5.2.06

O poder da caricatura

O mundo parece estar cada vez mais dividido em dois: os que conseguem rir (do sagrado) e os que não.

Já Umberto Eco, se bem me lembro, evocava no Nome da Rosa esta questão - avant la lettre - a pretexto do livro supostamente desaparecido de Aristóteles sobre a comédia.

O riso des-sacraliza. Deita a aura por terra. Fá-la cair, literalmente, na real - como dizem os nossos irmãos do outro lado do Atlântico. Revela "fragilidades" (invisíveis, ou que deveriam permanecer como tal) dos heróis, ofendendo, por isso, os seus seguidores.

Os recentes acontecimentos - despoletados na Dinamarca - a propósito de uma caricatura do profeta Maomé mostram que a "terceira" guerra mundial (uma guerra que não pára de começar), entre a seriedade e o riso, já começou efectivamente.

O riso pode ser uma arma de consequências imprevisíveis. Mas também uma marca civilizacional.

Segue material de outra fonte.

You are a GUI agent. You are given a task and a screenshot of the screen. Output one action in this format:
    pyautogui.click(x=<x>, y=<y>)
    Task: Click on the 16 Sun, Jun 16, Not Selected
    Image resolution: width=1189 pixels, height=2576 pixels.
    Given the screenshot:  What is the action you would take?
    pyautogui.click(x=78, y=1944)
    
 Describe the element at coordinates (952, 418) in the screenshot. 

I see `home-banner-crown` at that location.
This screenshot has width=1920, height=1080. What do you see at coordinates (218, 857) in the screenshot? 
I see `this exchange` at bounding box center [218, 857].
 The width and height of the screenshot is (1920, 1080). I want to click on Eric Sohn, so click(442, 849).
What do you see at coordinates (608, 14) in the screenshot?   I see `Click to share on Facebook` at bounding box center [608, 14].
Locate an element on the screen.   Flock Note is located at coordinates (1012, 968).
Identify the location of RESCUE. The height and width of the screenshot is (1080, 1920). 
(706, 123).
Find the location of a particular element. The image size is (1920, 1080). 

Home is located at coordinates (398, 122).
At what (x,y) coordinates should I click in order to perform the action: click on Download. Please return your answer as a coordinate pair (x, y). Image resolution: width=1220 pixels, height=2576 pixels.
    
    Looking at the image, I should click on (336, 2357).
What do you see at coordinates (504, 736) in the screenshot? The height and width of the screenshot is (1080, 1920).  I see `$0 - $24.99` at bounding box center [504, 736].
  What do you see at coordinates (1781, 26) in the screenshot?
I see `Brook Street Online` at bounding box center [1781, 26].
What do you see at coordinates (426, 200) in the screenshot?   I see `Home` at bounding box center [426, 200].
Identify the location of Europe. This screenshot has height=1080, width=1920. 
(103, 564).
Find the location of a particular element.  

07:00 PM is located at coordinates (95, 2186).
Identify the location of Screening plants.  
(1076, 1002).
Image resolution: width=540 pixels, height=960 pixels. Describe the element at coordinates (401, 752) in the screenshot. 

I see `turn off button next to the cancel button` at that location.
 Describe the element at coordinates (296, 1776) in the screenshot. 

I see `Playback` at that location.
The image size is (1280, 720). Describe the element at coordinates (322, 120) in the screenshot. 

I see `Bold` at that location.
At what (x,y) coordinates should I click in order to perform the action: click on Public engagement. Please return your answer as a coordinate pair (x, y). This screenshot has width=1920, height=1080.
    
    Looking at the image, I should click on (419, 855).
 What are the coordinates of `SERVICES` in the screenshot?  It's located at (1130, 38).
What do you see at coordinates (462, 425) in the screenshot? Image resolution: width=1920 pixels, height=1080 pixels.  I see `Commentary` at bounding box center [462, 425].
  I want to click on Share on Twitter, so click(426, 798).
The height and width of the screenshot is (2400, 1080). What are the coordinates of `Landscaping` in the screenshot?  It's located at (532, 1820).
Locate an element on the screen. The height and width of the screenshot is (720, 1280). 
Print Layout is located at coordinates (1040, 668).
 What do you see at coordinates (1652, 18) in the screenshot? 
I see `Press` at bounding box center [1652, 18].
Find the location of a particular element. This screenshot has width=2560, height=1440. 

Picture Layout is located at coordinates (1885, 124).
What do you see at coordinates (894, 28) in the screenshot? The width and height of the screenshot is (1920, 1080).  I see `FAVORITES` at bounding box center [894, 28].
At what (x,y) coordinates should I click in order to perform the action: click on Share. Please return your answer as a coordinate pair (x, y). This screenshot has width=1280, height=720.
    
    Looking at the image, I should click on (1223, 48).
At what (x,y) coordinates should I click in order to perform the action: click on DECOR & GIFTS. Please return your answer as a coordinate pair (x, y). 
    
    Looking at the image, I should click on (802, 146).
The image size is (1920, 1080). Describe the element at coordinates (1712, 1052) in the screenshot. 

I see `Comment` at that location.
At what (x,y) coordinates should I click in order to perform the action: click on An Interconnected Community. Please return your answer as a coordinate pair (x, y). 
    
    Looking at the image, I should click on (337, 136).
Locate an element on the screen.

Estou em crer que o grande salto (individual ou colectivo) é dado quando somos capazes de rir...de nós, tanto como rimos dos outros, ou com eles, sem que o riso (nos) fira como uma bomba.

Mas, por outro lado, o que parece falar ali, na caricatura da verdade, é esta mesma a dizer: tocaram-me na ferida.

Da mesma forma, a má consciência dos que se desfazem em desculpas ou tentam compreender o incompreensível, também diz, à sua maneira: tocaram-me na ferida.

E, assim, a verdade re-vela - como diria Lacan - que tem estrutura de ficção.